**Your task:**
Leave out the lines before the one with "This screenshot has width=1456, height=819."; output that line and all remaining lines of the records exactly.

**Collected data entries:**
····················
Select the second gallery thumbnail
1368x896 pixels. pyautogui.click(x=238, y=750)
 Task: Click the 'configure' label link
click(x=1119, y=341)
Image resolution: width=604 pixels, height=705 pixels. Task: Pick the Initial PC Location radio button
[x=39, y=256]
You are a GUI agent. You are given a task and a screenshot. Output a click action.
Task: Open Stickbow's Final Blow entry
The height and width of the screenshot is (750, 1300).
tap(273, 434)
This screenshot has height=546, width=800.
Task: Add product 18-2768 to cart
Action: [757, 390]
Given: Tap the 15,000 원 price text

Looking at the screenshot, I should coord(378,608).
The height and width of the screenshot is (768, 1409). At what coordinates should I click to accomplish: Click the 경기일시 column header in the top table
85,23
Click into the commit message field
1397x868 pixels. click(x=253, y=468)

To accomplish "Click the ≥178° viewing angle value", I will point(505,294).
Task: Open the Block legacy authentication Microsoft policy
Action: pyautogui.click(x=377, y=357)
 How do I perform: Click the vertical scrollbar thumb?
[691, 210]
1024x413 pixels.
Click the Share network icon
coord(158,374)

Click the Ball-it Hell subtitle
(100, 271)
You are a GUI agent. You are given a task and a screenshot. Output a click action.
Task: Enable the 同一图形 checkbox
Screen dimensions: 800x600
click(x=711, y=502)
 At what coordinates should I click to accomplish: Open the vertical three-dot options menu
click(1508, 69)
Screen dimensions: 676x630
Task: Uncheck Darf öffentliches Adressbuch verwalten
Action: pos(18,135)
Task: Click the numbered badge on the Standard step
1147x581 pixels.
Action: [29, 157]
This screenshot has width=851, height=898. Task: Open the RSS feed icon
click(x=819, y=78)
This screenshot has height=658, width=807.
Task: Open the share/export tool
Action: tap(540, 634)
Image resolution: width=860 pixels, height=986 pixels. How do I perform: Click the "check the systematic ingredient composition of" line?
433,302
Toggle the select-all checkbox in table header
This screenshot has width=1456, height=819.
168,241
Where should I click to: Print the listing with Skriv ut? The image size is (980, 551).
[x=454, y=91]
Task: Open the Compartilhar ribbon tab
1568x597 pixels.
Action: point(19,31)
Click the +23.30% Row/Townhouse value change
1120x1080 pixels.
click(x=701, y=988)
····················
**Answer space:**
This screenshot has width=1456, height=819.
168,241
Where should I click to: Print the listing with Skriv ut? The image size is (980, 551).
[x=454, y=91]
Task: Open the Compartilhar ribbon tab
1568x597 pixels.
Action: point(19,31)
Click the +23.30% Row/Townhouse value change
1120x1080 pixels.
click(x=701, y=988)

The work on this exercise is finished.